何でもあの蛇麺屋、昨日に出来たばかりの店なのだが、リピーターの増え方が尋常ではなかった。
興味本位で入った1人の客から伝わり、1人から2人、2人から4人、4人から8人へと増え――。
今現在、食堂棟を訪れる殆どの客全てを取り込んでしまったのである。
中でも蛇麺屋が出来る以前に食堂棟トップの営業率を誇っていた中華屋台【超包子】。
そこの店長は言うまでもなく、超である。
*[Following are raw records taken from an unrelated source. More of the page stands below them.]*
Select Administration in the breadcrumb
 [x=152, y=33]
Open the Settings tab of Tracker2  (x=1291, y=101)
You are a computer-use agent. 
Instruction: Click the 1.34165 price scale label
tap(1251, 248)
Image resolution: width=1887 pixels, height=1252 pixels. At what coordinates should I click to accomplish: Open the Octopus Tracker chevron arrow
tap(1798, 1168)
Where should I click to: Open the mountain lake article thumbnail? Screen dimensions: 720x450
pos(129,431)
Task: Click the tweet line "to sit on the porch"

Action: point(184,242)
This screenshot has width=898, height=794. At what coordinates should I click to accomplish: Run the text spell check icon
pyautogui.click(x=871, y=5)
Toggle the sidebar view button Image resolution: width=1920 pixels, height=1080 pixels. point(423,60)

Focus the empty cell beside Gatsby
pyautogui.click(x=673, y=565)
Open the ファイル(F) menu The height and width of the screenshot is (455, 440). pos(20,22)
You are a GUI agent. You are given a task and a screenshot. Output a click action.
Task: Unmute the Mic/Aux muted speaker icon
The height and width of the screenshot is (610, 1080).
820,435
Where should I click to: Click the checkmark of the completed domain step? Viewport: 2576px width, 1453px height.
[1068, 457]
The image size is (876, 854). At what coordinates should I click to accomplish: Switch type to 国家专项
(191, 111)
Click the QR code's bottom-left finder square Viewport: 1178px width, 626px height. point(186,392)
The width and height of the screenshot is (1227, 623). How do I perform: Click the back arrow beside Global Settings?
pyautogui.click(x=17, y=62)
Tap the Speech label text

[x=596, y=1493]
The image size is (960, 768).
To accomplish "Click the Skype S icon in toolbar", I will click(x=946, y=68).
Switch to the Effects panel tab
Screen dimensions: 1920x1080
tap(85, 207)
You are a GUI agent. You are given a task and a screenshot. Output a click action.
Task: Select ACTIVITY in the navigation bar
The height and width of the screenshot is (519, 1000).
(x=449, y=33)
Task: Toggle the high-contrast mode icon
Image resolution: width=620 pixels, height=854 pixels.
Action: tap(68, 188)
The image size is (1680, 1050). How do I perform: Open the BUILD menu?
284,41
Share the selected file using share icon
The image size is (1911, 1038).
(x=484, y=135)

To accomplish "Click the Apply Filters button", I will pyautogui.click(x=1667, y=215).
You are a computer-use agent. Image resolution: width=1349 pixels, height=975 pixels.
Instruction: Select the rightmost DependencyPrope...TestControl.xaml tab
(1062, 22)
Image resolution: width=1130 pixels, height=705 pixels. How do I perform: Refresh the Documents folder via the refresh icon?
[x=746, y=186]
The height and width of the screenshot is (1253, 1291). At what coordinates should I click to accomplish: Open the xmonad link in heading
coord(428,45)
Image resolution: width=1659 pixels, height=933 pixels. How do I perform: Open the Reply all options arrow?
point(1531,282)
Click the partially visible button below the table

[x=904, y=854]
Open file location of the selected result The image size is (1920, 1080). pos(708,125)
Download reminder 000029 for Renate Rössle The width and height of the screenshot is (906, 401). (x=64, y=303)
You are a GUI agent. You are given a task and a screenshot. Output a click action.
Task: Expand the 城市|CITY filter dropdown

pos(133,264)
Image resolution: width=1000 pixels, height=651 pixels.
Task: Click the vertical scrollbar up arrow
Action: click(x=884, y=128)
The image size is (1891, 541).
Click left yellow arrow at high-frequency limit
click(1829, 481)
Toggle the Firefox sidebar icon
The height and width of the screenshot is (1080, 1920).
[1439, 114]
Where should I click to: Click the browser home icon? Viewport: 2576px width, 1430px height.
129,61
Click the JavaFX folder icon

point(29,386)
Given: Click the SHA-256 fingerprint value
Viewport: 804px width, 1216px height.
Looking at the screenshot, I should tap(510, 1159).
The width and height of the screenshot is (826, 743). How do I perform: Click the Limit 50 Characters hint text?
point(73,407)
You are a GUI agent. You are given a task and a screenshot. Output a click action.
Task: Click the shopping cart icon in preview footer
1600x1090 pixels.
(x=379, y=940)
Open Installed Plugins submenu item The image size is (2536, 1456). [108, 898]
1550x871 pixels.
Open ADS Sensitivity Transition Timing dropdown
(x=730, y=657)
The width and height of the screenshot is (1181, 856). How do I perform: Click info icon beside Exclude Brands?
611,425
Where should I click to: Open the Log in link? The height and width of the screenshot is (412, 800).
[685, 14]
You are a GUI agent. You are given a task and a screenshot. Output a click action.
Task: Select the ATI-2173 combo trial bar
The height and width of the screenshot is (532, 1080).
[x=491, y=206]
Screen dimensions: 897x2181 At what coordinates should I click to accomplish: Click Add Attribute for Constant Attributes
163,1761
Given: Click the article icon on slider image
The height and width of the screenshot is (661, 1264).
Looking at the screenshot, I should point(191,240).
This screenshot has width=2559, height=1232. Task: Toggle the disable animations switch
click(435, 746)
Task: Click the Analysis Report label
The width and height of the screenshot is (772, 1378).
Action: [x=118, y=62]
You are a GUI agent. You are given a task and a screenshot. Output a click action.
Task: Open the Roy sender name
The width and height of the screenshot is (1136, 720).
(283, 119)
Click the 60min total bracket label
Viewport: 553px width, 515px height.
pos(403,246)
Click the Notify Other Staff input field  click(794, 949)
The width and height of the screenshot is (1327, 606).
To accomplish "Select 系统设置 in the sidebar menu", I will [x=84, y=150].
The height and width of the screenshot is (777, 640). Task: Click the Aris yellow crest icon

味に絶対の自信を持っていただけに、新店に全て客を取られたのが余程効いたらしい。
更に彼女がショックを受けたのは、今まで超包子を贔屓にしていた数十人の客をも取り込まれてしまった事だった。
「悔しい、とっても悔しくて屈辱ネ! ラーメン1つに肉まんや小籠包が負けるのは我慢ならないヨ!」
「まあラーメンも中華の風味が入った料理やねんけどな……」
「超の料理が美味しいのはクラス公認だからねえ。そのお客さんが取られちゃうってことは相当なんでしょ」
「明日菜〜ッ!? 関心しないでほしいヨ〜ッ! ワタシ達はクラスメイトじゃなかたカ!?」
「あ〜もうっ! いちいち抱き付かないでって!」
そんな超の様子を見兼ねたのか、クワジーロが1つ提案した。
「敵を詳しく知るには1つ――おい達も実際にあのラーメンを食べてみれば良いと思うたい」
「……クワジーロの言う通りですわね。私達も実際に試食して、本当に美味しいか確かめれば宜しいですわ」
「そうよね。周りが騒ぎ立ててるだけかもしれないし、味に大した事なければ自然と客が戻ってくるでしょ」
ネギ達が頷き、蛇麺屋の作るラーメンを味見する事に決めた。
超が少し不安がりながらも、皆が列に並ぶのを見送る。
彼等もまた、あのラーメンの美味しさに取り込まれてしまうのではないかと――。